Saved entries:
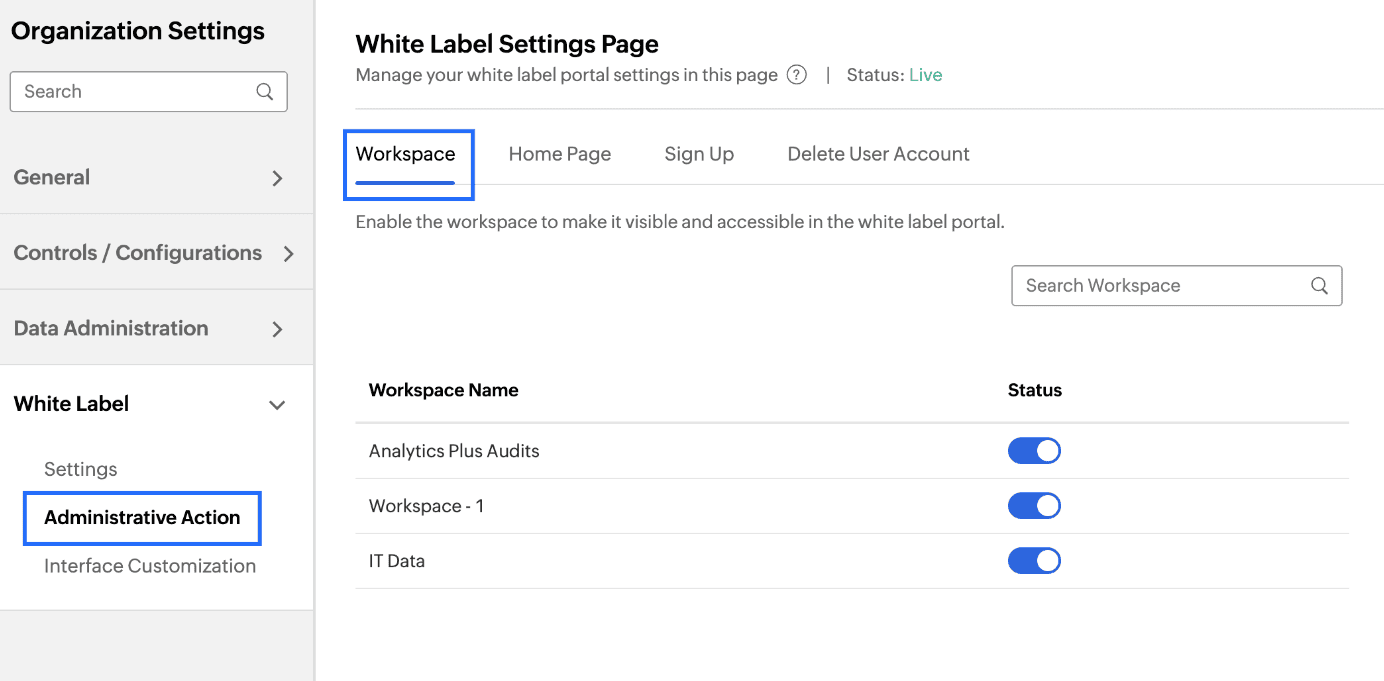Click the Analytics Plus Audits workspace name
1384x681 pixels.
[454, 451]
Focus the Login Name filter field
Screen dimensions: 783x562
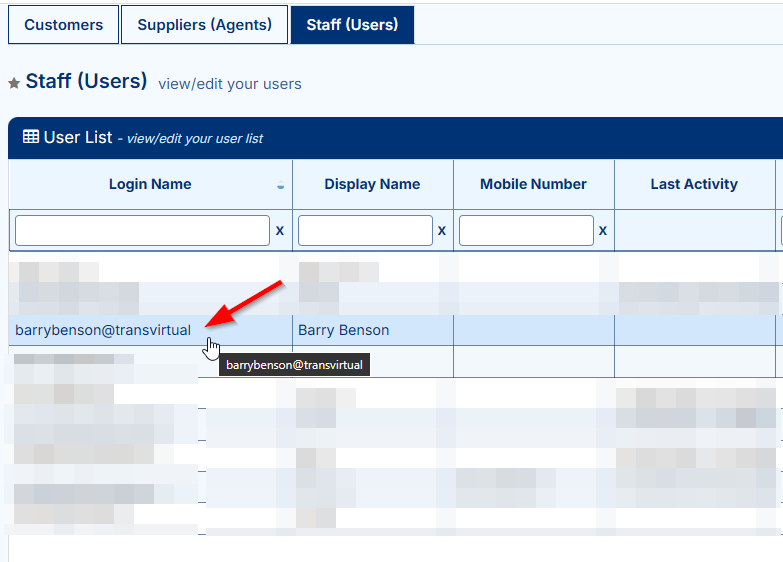point(142,231)
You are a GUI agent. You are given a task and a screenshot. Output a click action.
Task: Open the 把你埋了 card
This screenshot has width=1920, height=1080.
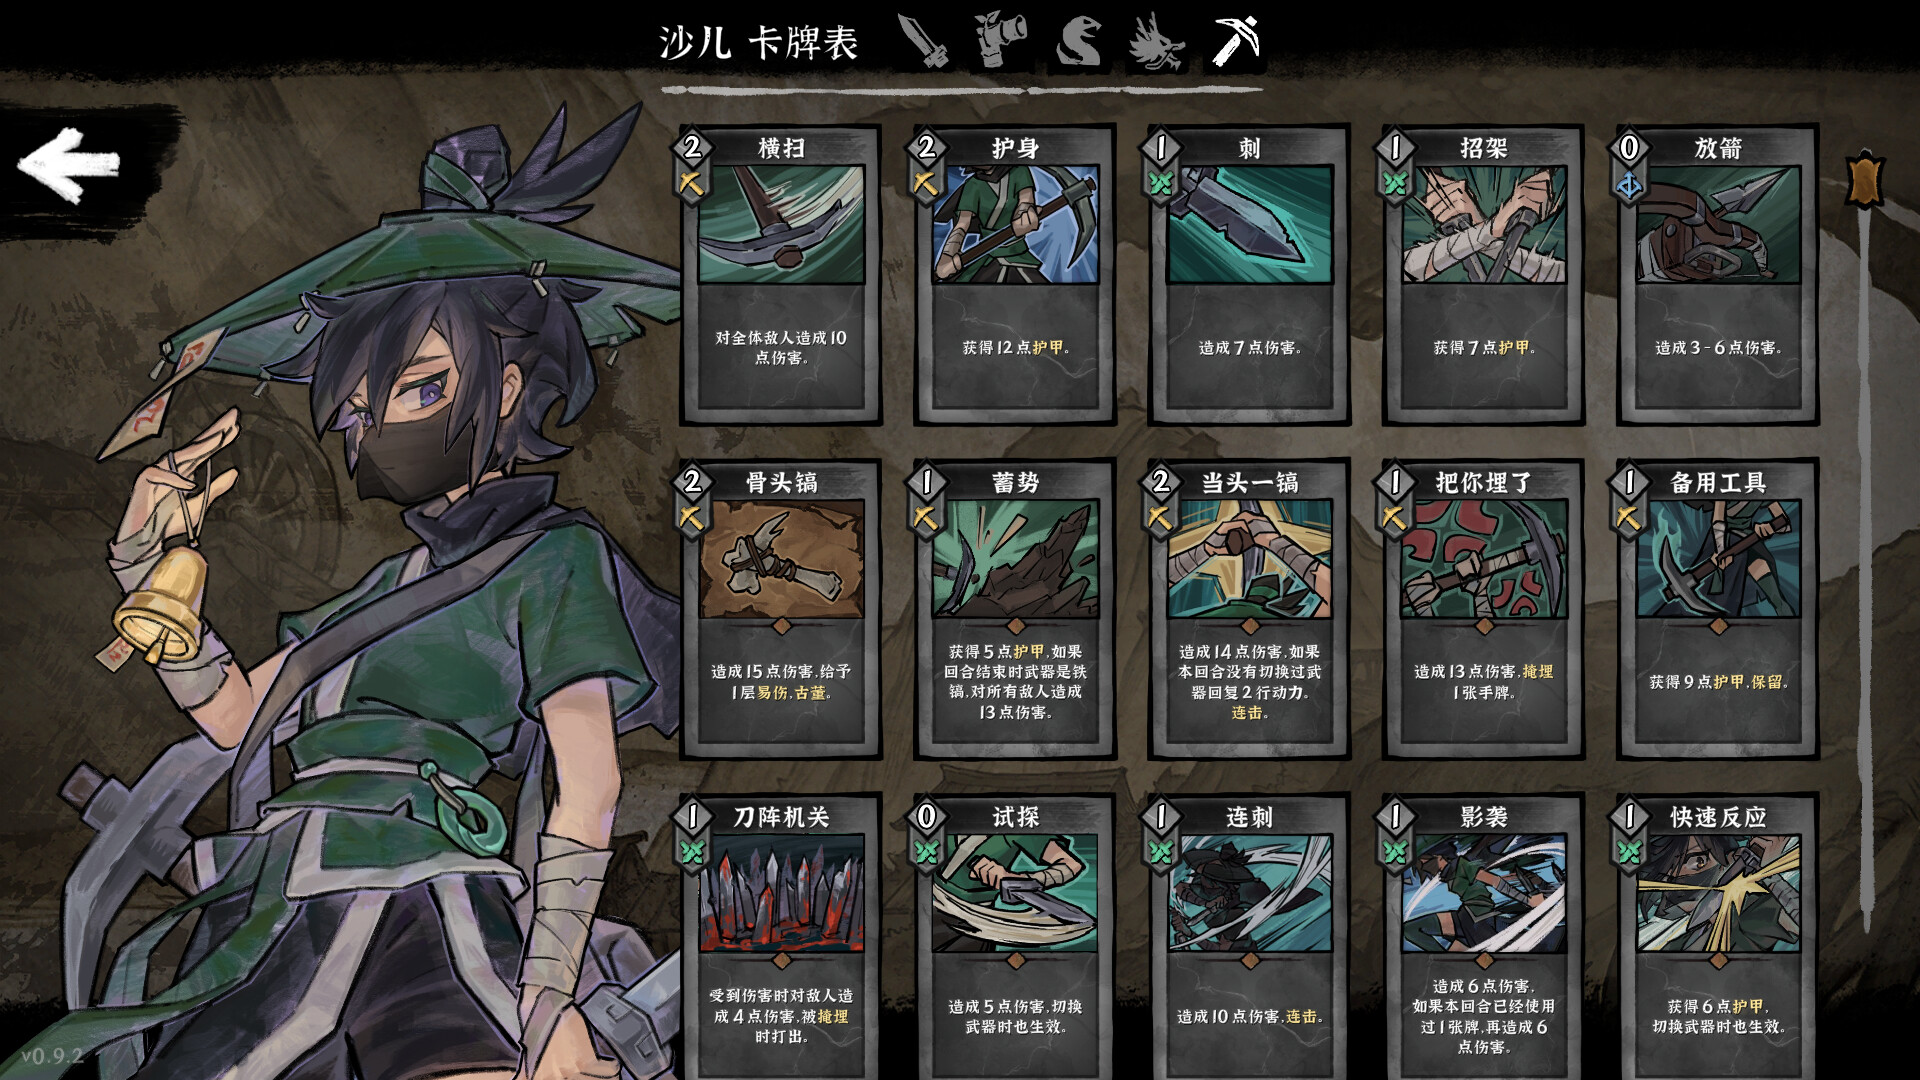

What this task involves:
Set out, exactly as given, the line that contains "Focus the Login Name filter field" along with each line after it through the end of the records above; omit the pictures.

Exercise response:
Focus the Login Name filter field
Screen dimensions: 783x562
point(142,231)
You are a GUI agent. You are given a task and a screenshot. Output a click action.
Task: Open the 把你埋了 card
This screenshot has width=1920, height=1080.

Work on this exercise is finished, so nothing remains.